He was associated with Cranmer, though, after Cromwell's execution for high treason in 1540, the Archbishop became distant towards him. He was the part compiler with Foxe of the Institution of a Christian Man, published in 1537, of the Erudition or King's Book, published in 1543, and was probably one of the committee employed to draw up the first Common Prayer-Book of Edward VI., in 1548, although, on its completion, he protested against its publication. He died in 1552 at the episcopal residence in London.

John Harley, A.D. 1553-1554, was appointed by Edward VI. to hold the see "during good behaviour." He was consecrated on May 26, 1553, but only to be deposed in March, 1554. Soon after Mary came to the throne, she appointed a commission of bishops to deprive the bishops appointed during the reign of her brother. On various charges, and especially on that of "inordinate life" (meaning marriage), the bishopric of Harley was declared void. He is said to have spent the remainder of his life wandering about in woods "instructing his flock, and administering the sacrament according to the order of the English book, until he died, shortly after his deposition, a wretched exile in his own land."

Robert Parfew, A.D. 1554-1557, also known as Wharton, was instituted to the Hereford See at St. Mary's Church, Southwark, by Lord Chancellor Gardiner. He had been Abbat of St. Saviour's, Bermondsey, as well as Bishop of St. Asaph, attended the baptism of Prince Edward, and was one of those concerned in the production of the Bishop's Book. On his death, September 22, 1537, he bequeathed his mitre and other ornaments to Hereford Cathedral, though whether he was buried there or in Mold Church seems doubtful. The Dean of Exeter, Dr. Thomas Reynolds, was appointed to succeed him, but was imprisoned in the Marshalsea, on the accession of Elizabeth, before he had been consecrated, and[pg 104] died there in 1559. Fuller, in his Church History of Britain, remarks: "I take the Marshalsea to be, in those times, the best for the usage of prisoners, but O the misery of God's poor saints in Newgate, under Alexander the gaoler! More cruel than his namesake the coppersmith was to St. Paul; in Lollard's Tower, the Clink, and Bonner's Coal-house, a place which minded them of the manner of their death, first kept amongst coals before they were burnt to ashes."[10]
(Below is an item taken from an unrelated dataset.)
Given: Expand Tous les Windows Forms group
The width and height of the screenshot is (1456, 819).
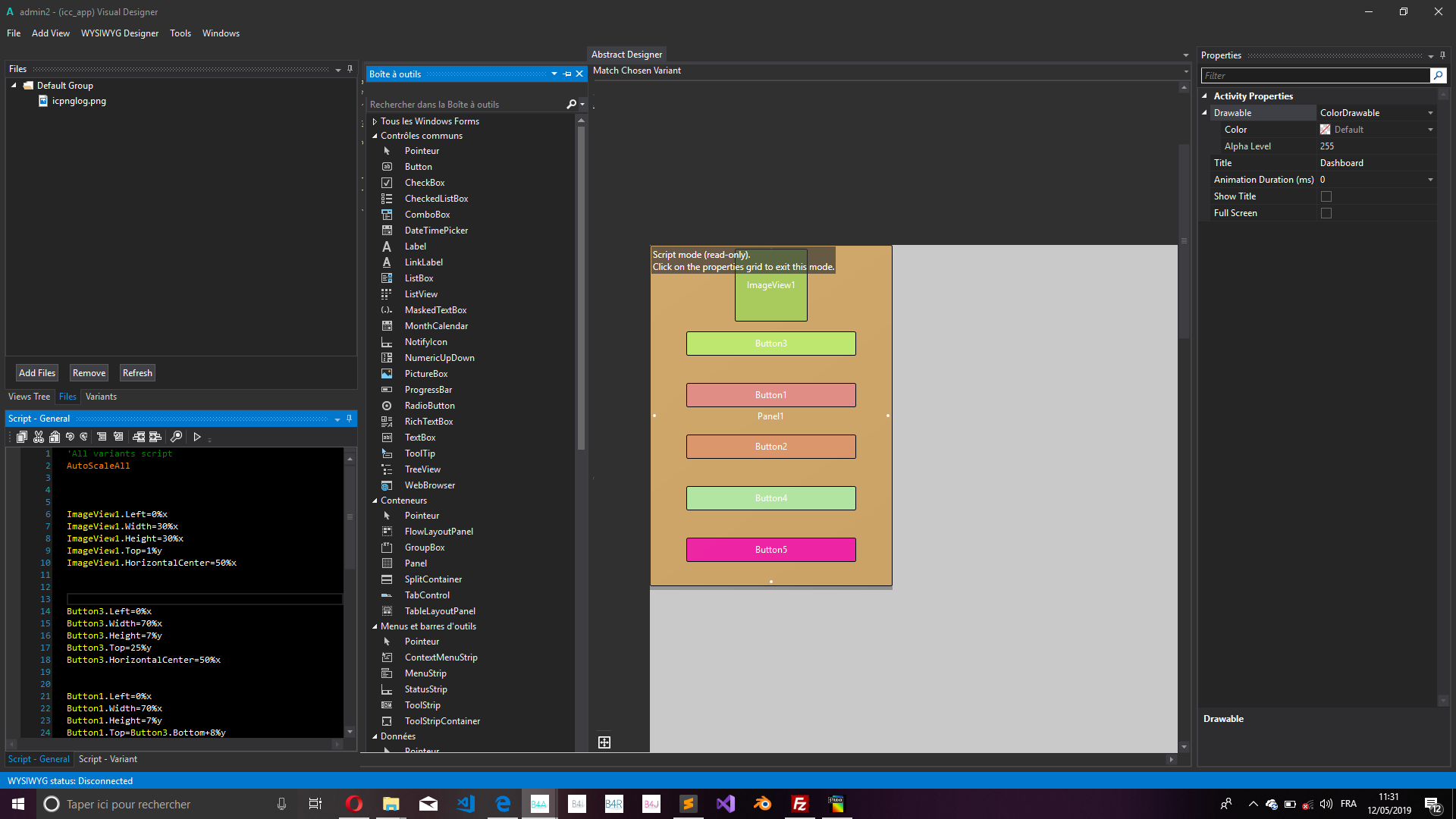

John Scory, A.D. 1559-1585, was translated from Chichester. On the accession of Mary, 1553, he is said to have done penance for his marriage, and generally reconciled himself with Rome, then to have withdrawn to Friesland and retracted his recantation, becoming superintendent to the English congregation there. When Elizabeth came to the throne he returned, preached before her by appointment in Lent, 1558, was restored to Chichester, and later on was elected to Hereford.

During his episcopate the persuasive Queen induced Bishop Scory to surrender to the Crown nine or ten of the best manors belonging to the see, and to receive in exchange advowsons and other less valuable possessions. In these transactions it is possible he thought more of his own interest than that of his successors; in any case, serious charges were brought against him in other ways. His steward Butterfield drops into verse on the subject. One of his stanzas runs:—

Then home he came unto our queene, the fyrst year of her raigne,

And byshop was of Hereford, where he doth now remaine;

And where hee hath by enemyes oft, and by false slanderous tongues,

Had troubles great, without desert, to hys continuall wronges.

Bishop Scory was succeeded by Harberd (or Herbert) Westphaling, A.D. 1585-1601, Prebendary of Christ Church, Oxford: a man remarkable for the immoderate length of his speeches, his great integrity, and a profound and unsmiling gravity. He married a sister of the wife of Archbishop Parker, and before his election to Hereford was treasurer of St. Paul's and Dean of Windsor.